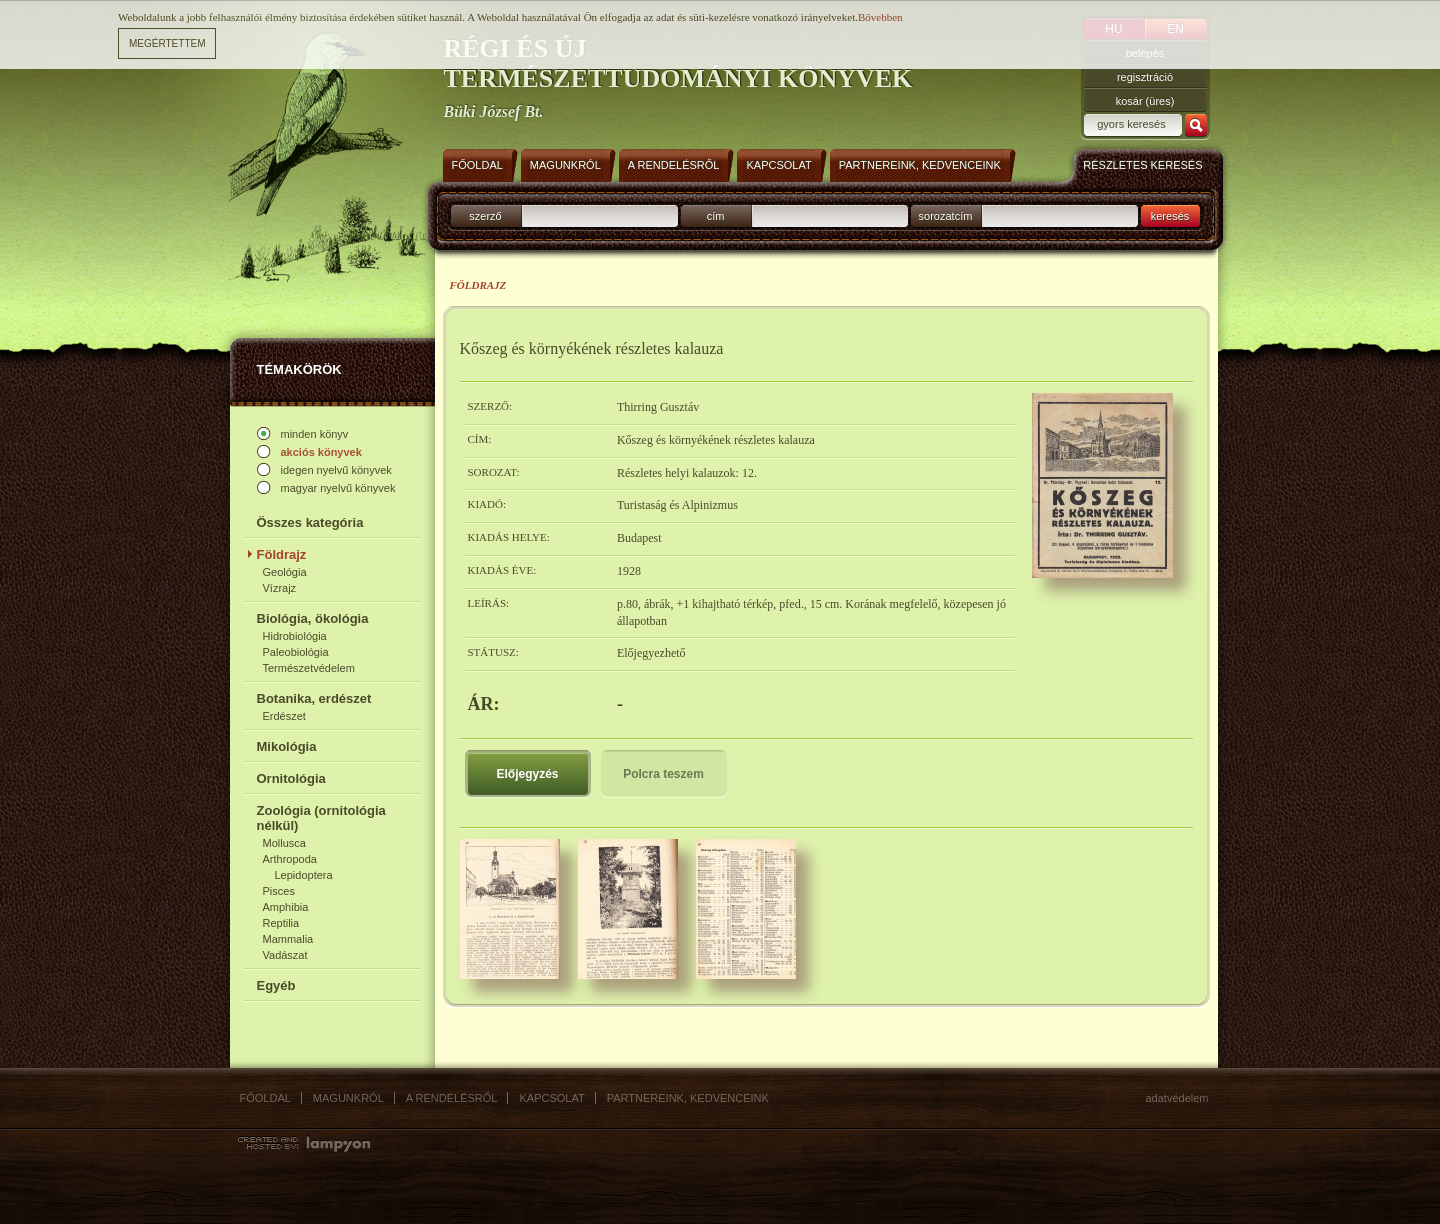 This screenshot has width=1440, height=1224. Describe the element at coordinates (296, 652) in the screenshot. I see `Paleobiológia` at that location.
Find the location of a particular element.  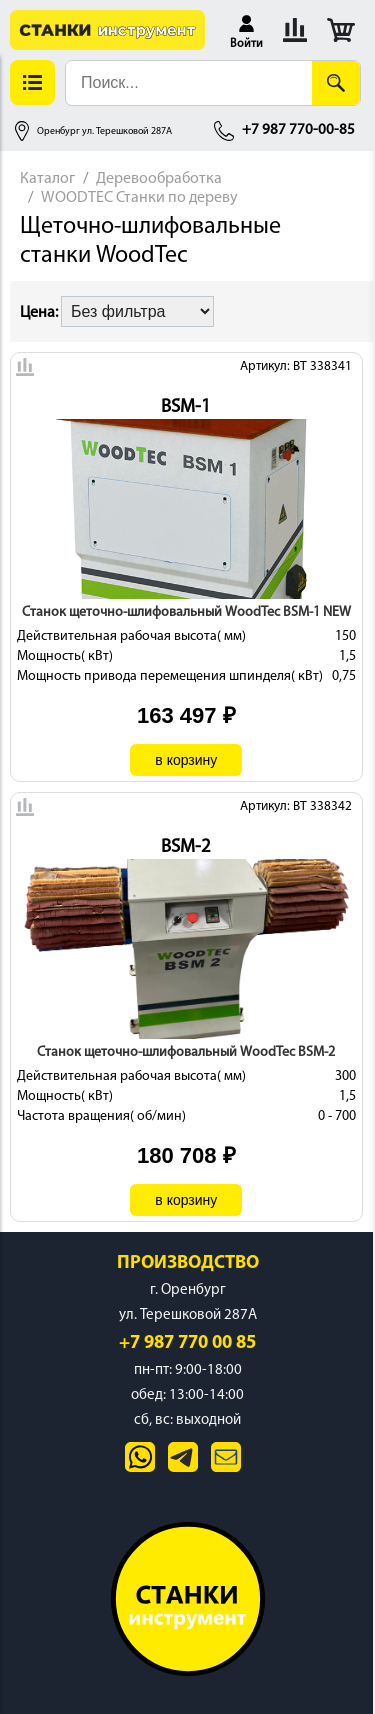

Станок щеточно-шлифовальный WoodTec BSM-1 NEW is located at coordinates (186, 612).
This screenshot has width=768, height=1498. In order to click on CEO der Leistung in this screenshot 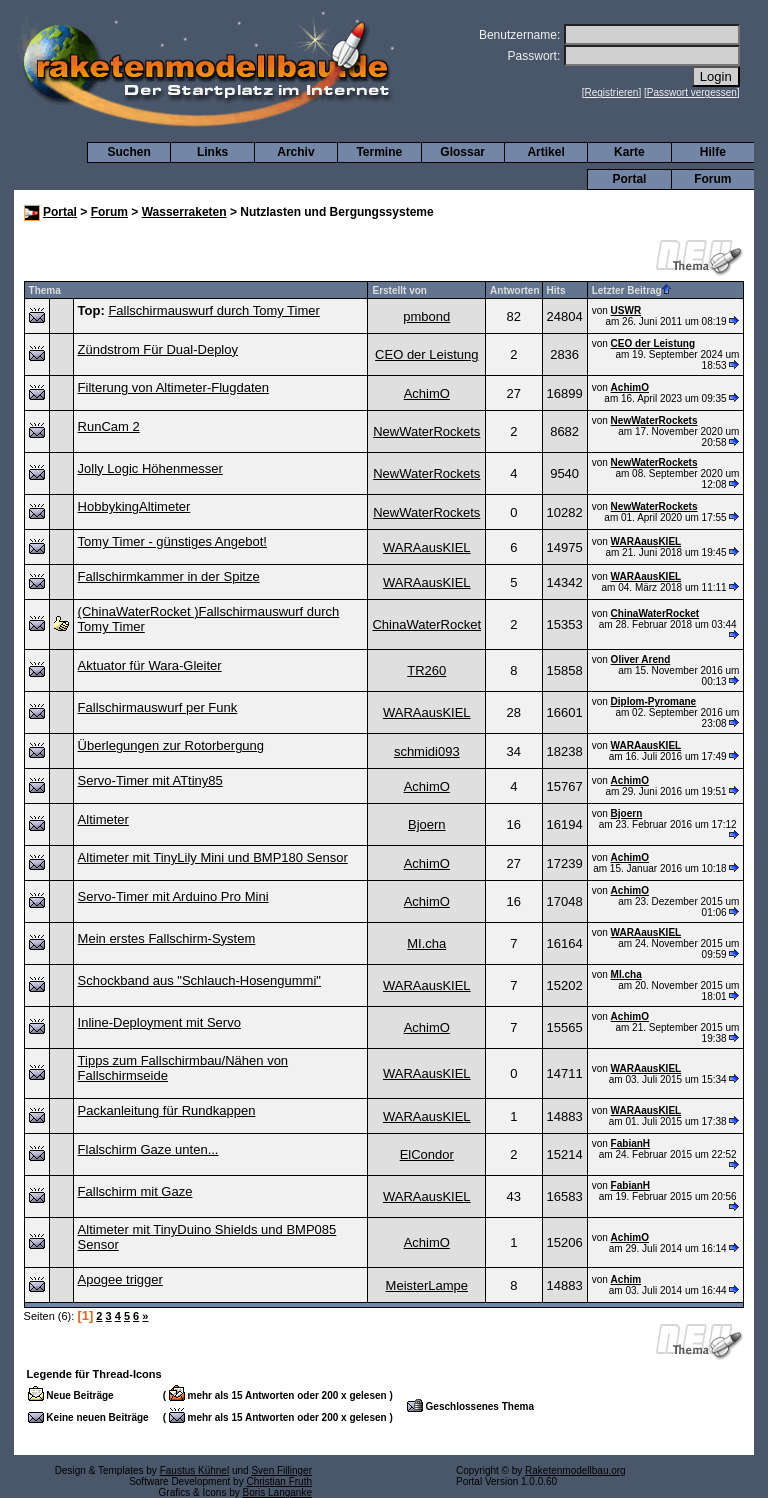, I will do `click(426, 354)`.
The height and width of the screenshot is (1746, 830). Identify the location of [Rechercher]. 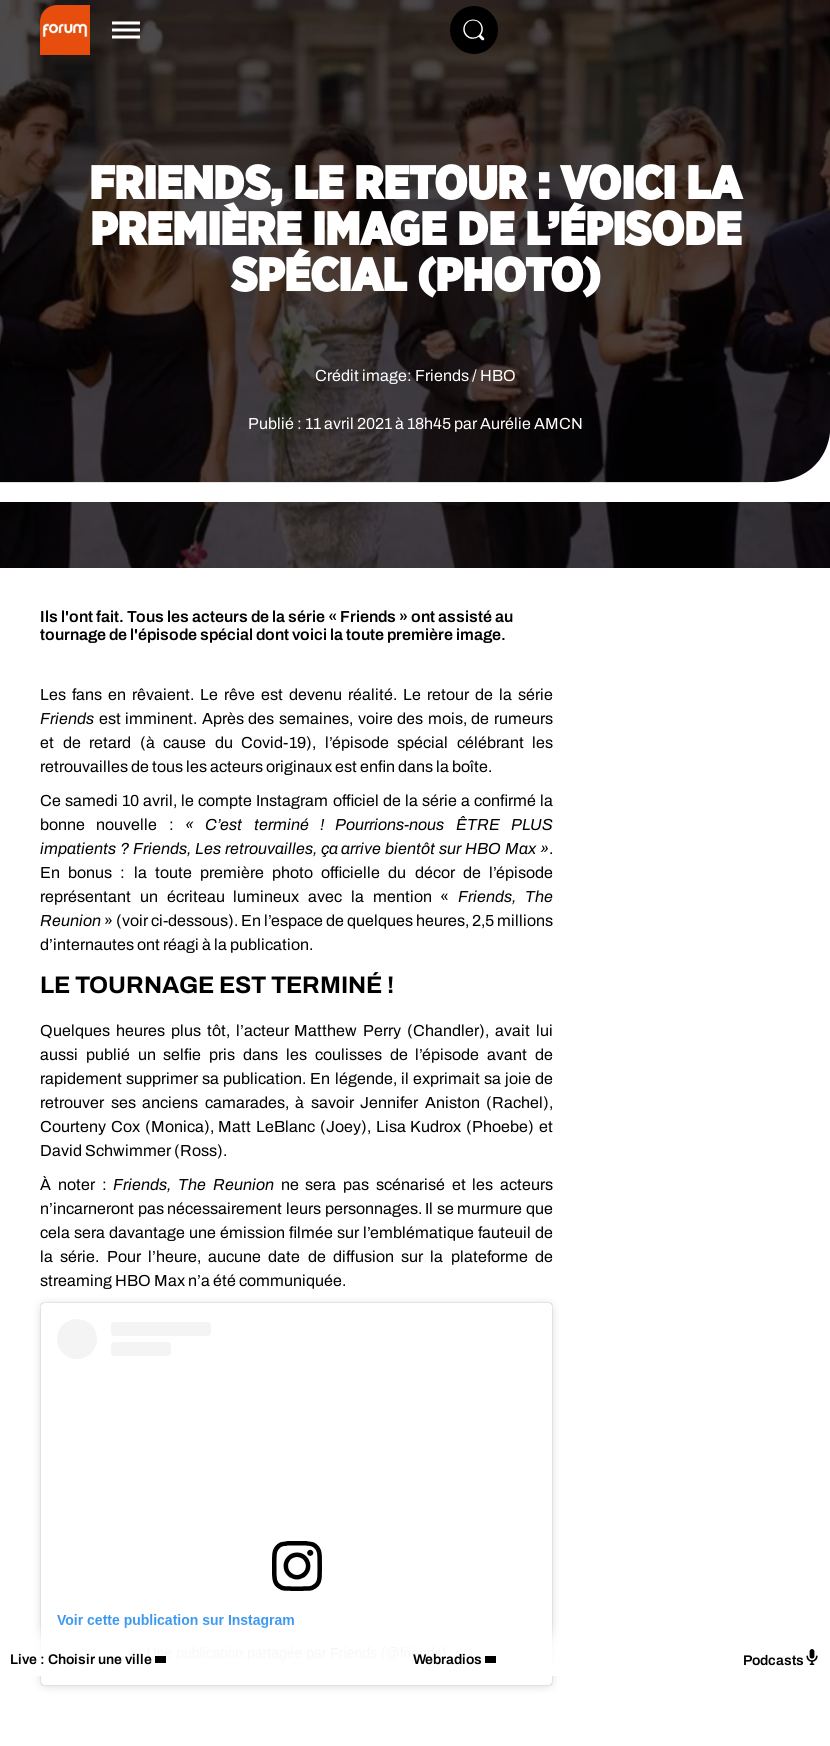
(474, 30).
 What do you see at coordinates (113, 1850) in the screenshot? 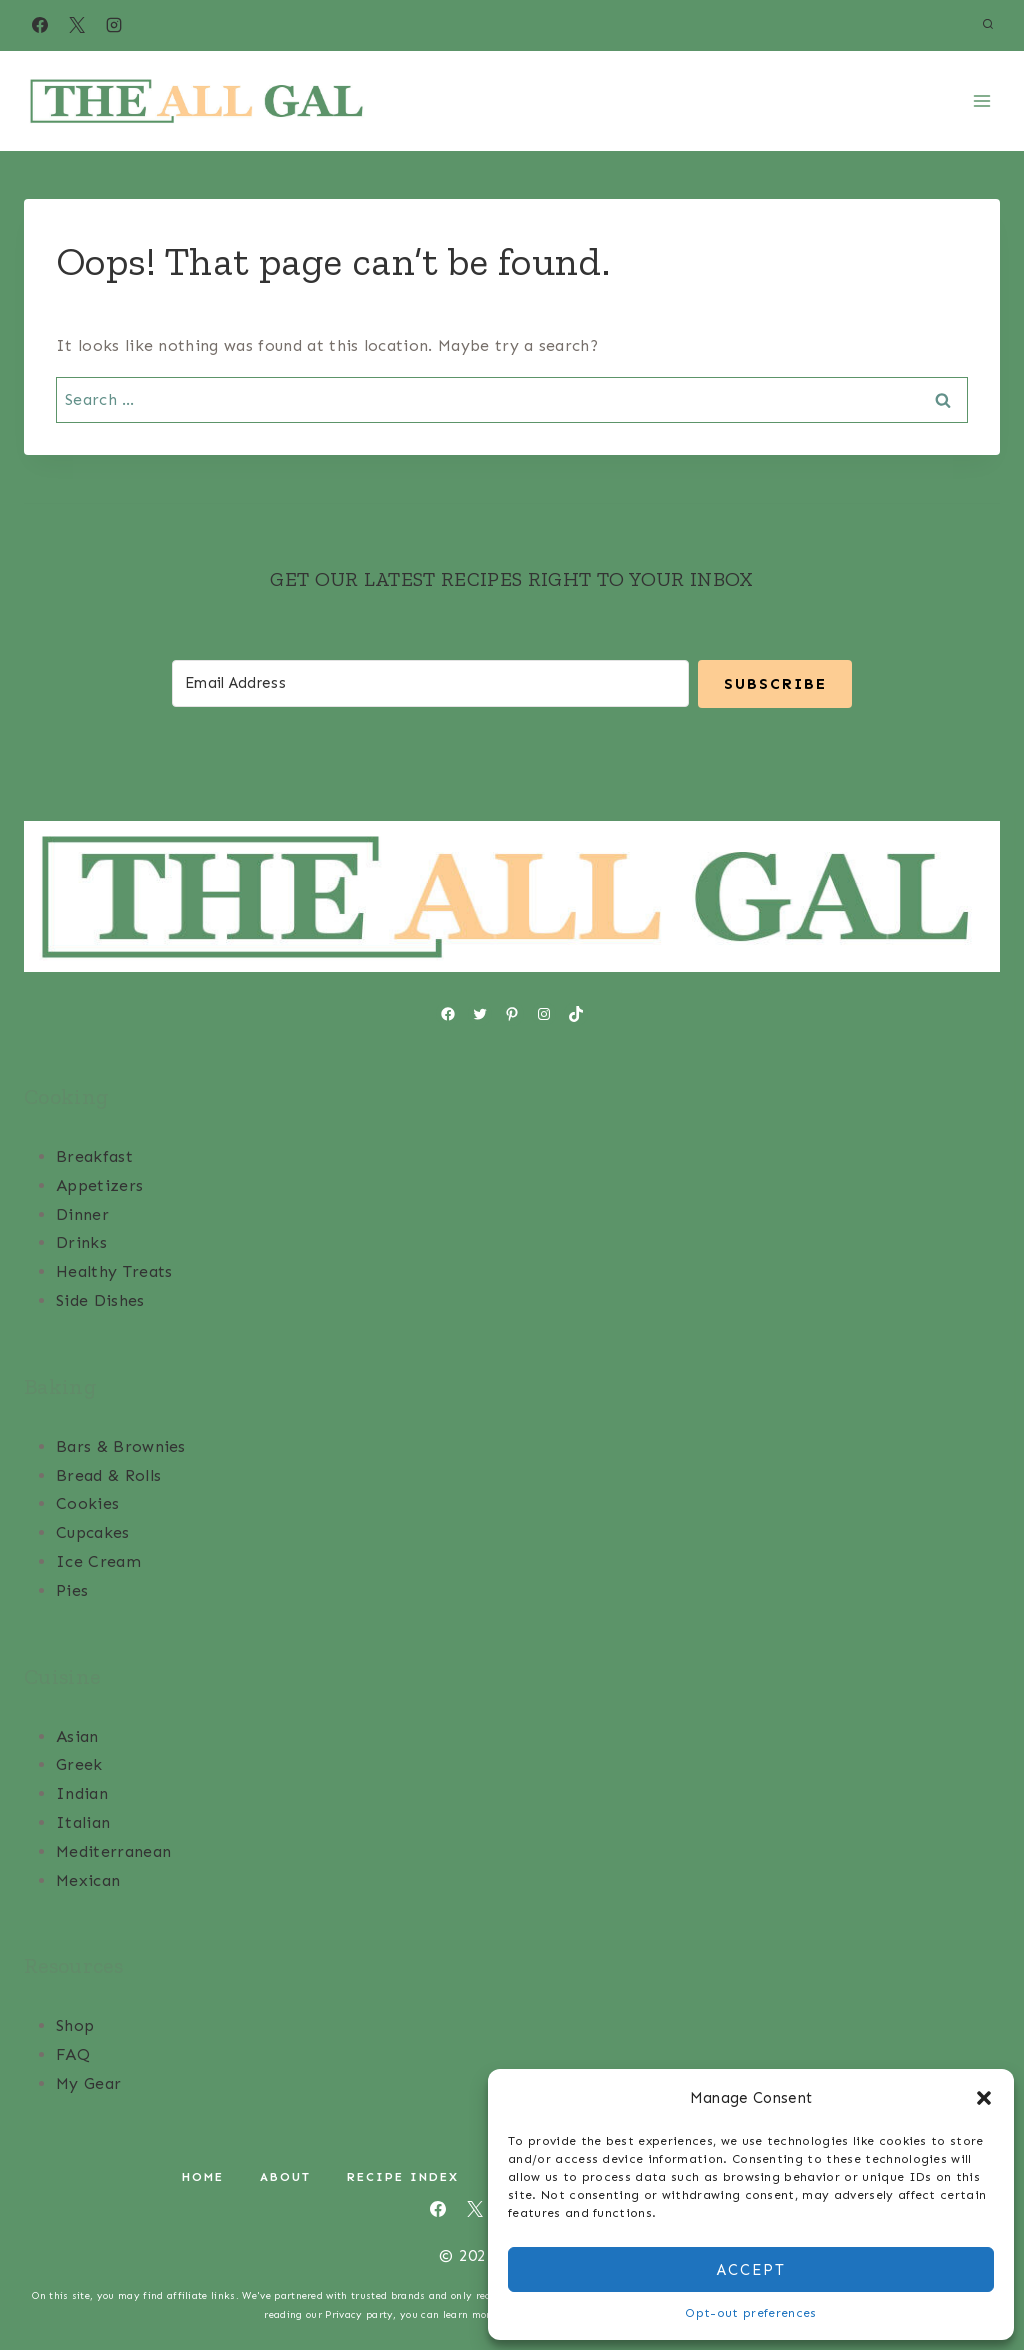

= = = = =

◆ OBJECTIVE
Copy out the records from the line containing "The height and" through the end of the records, both included, and leave the pictures out.

◆ RIGHT ANSWER
The height and width of the screenshot is (1746, 830). Identify the location of [Rechercher]. 
(474, 30).
 What do you see at coordinates (113, 1850) in the screenshot? 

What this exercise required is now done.